WORK TO COMPLETE. Exact copy, no pictures: every line from the one that contains "You are a GUI" through the end of the data below, and nothing else.

Saved data entries:
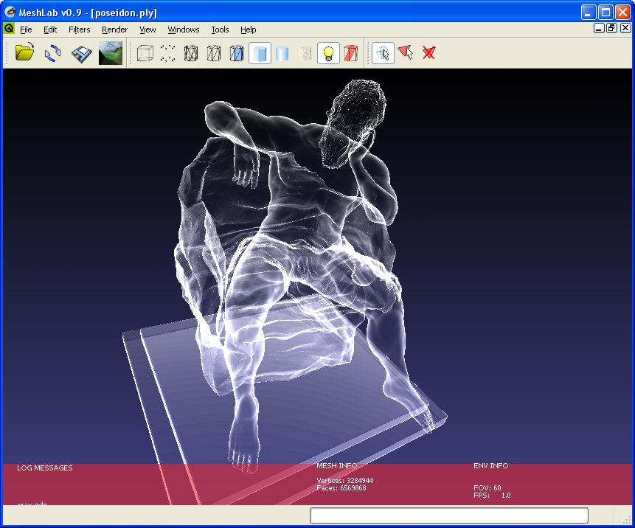Select flat lines render mode
635x528 pixels.
237,53
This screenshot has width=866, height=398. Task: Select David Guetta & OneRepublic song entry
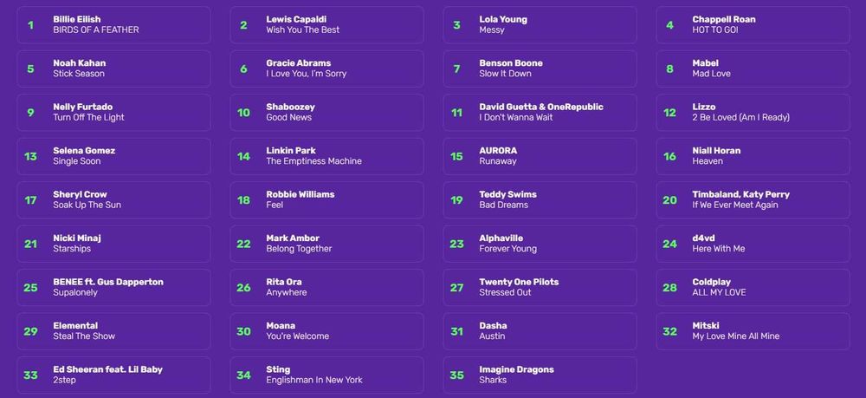[540, 113]
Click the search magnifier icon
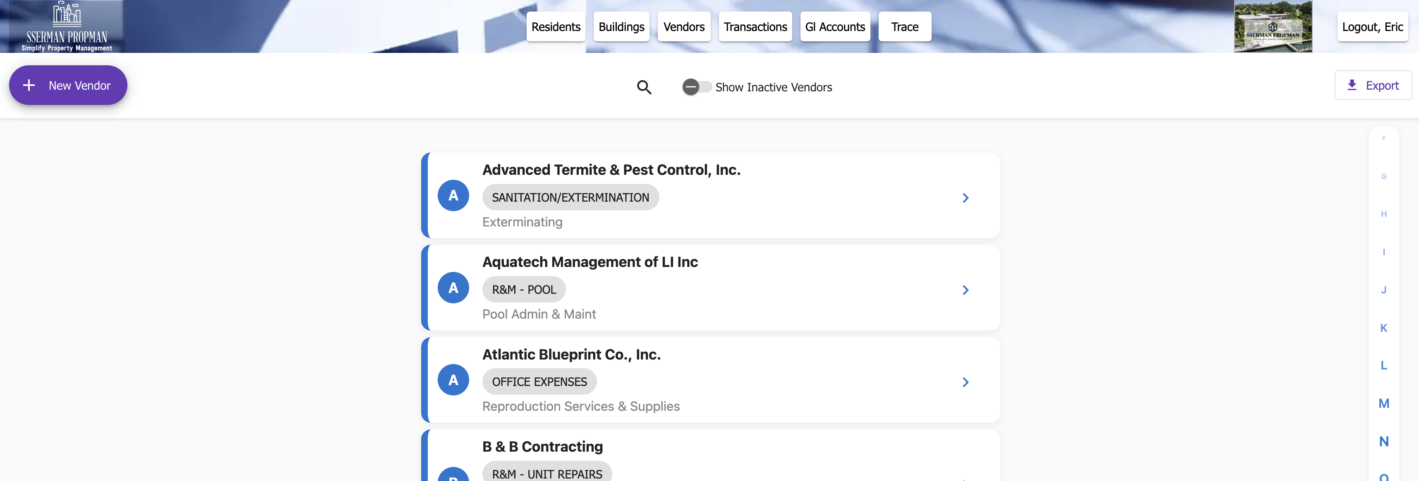Viewport: 1419px width, 481px height. tap(644, 87)
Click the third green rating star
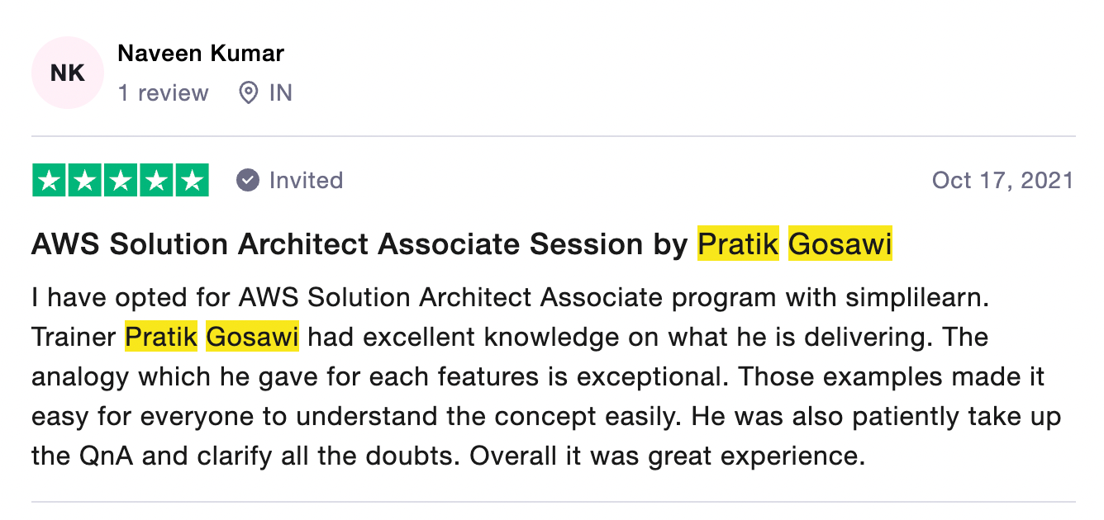 121,181
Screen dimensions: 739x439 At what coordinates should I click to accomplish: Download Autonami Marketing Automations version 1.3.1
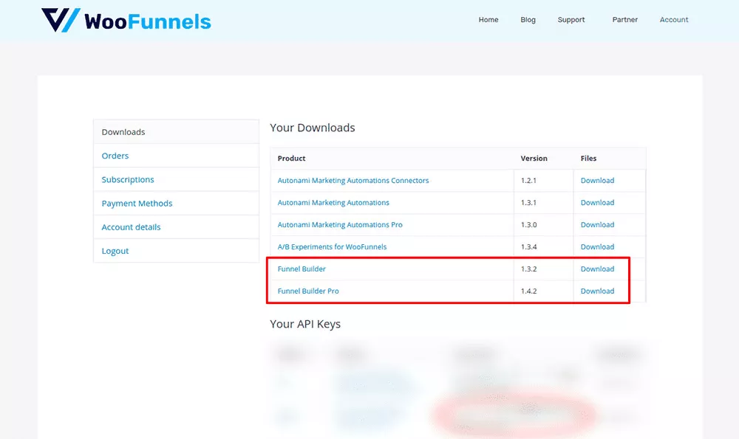(x=597, y=202)
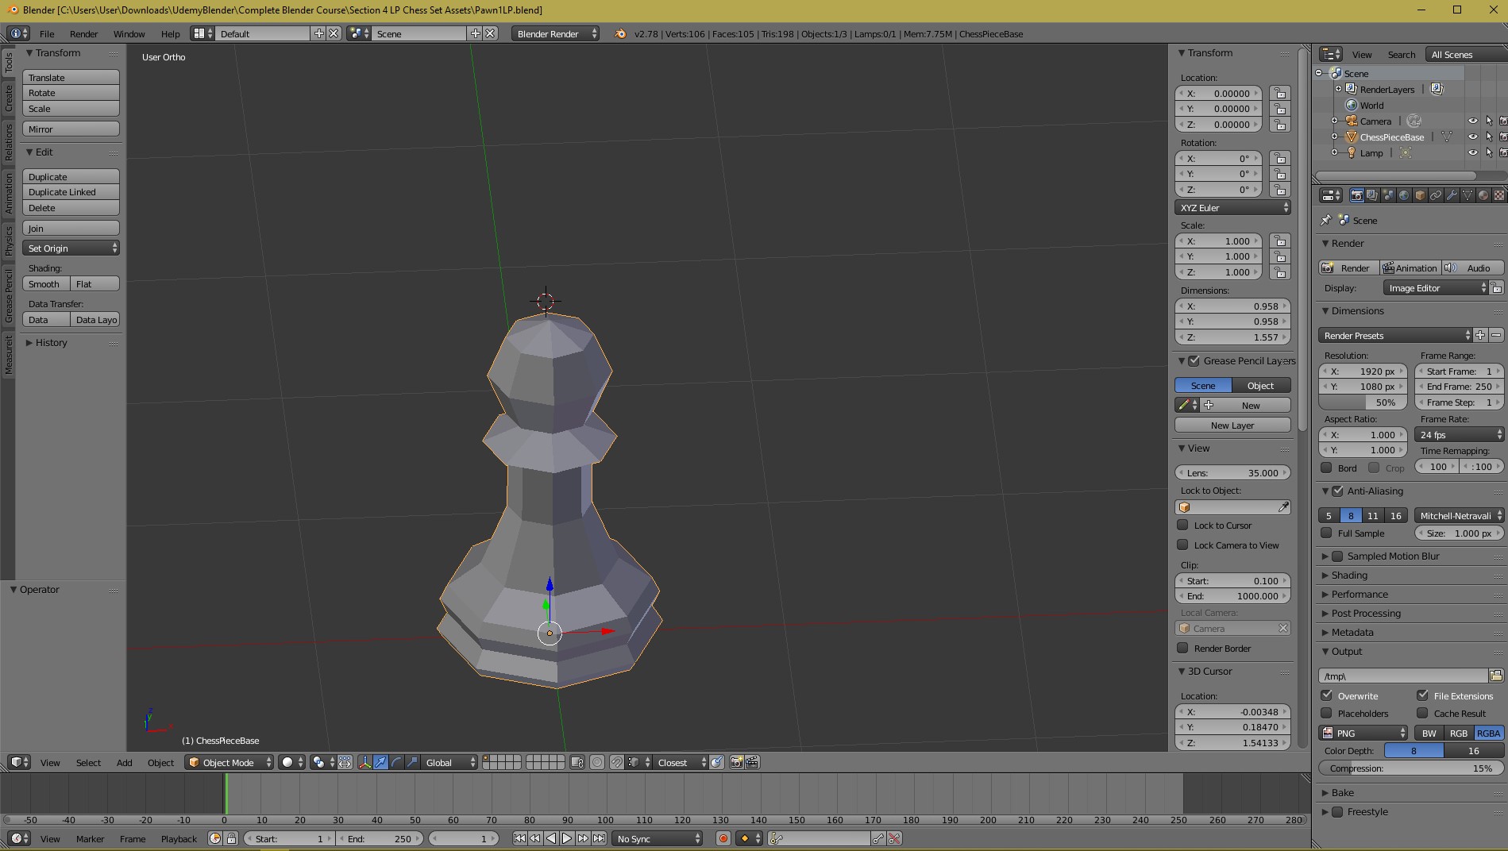The width and height of the screenshot is (1508, 851).
Task: Hide ChessPieceBase using its eye icon
Action: (x=1472, y=137)
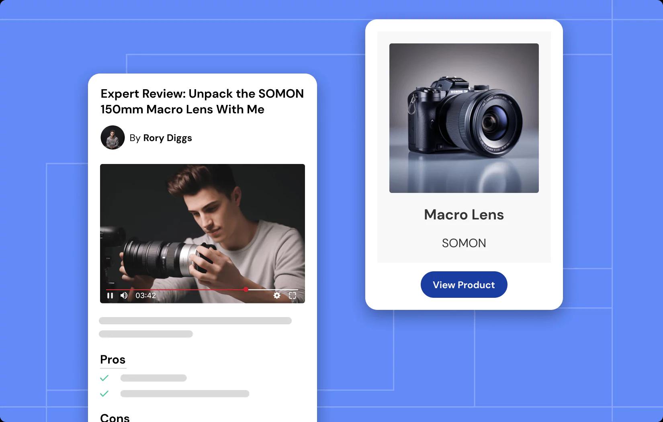
Task: Open the Rory Diggs author name link
Action: [x=167, y=138]
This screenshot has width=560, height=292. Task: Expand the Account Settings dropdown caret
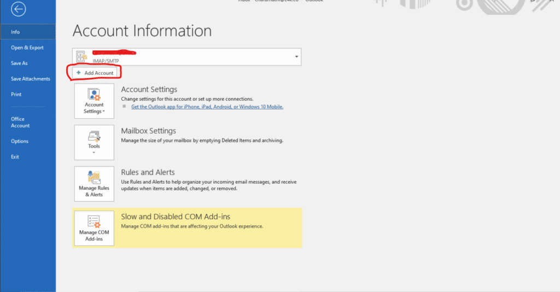click(104, 112)
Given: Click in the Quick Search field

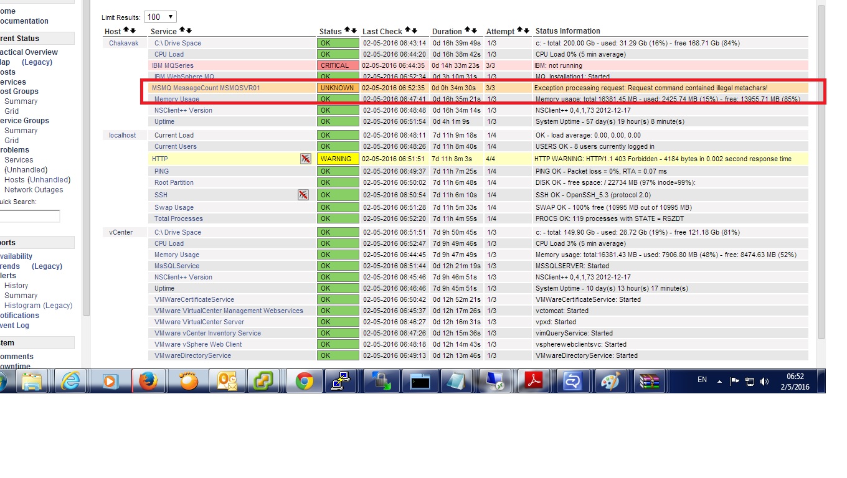Looking at the screenshot, I should pos(29,216).
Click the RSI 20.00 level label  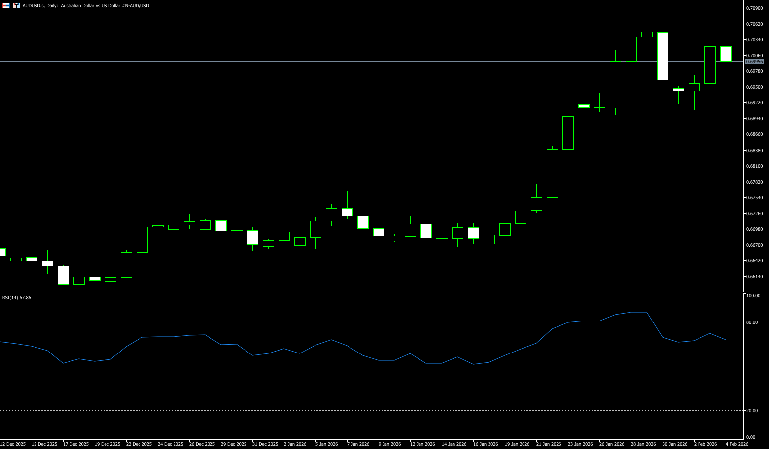tap(752, 411)
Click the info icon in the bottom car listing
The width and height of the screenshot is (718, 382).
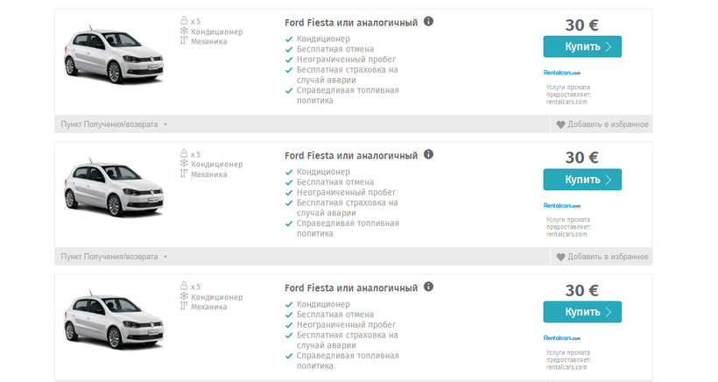pos(428,287)
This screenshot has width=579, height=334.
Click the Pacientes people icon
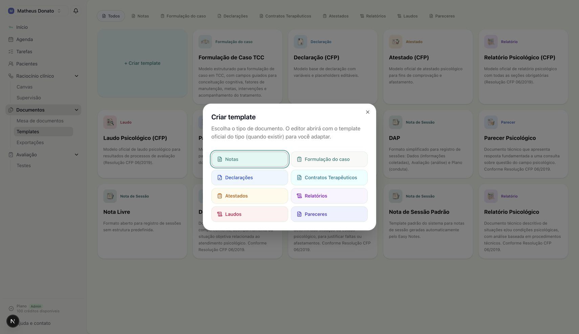pos(11,64)
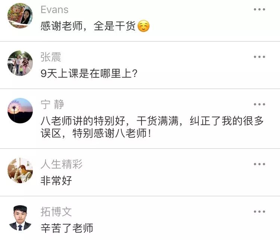Click the more options dots for 人生精彩
Screen dimensions: 280x240
coord(259,164)
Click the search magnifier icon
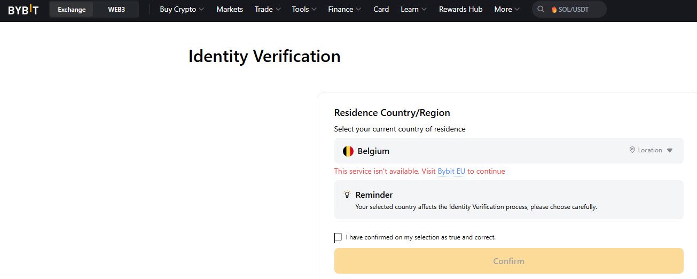The width and height of the screenshot is (697, 279). (x=541, y=9)
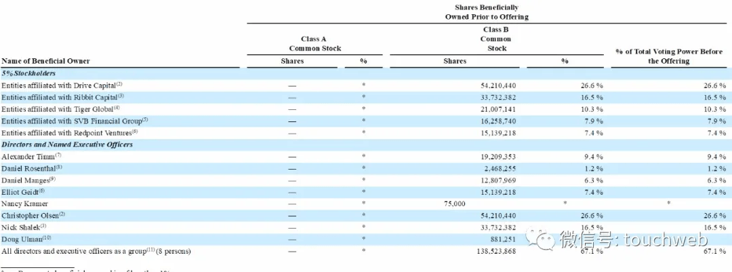Click the Name of Beneficial Owner column header
Image resolution: width=732 pixels, height=272 pixels.
click(x=46, y=61)
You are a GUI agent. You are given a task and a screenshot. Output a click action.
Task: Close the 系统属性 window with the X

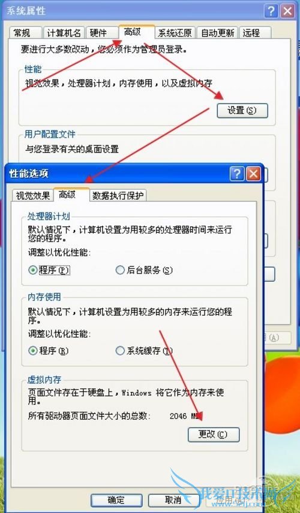pos(288,12)
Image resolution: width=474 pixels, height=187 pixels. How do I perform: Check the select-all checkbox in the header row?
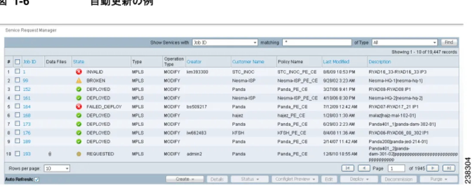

WRITTEN SOLUTION.
You are a GUI agent. You are given a task and a screenshot. Output a click action.
Task: Close the 系统属性 window with the X

pos(288,12)
Image resolution: width=474 pixels, height=187 pixels. How do I perform: Check the select-all checkbox in the header row?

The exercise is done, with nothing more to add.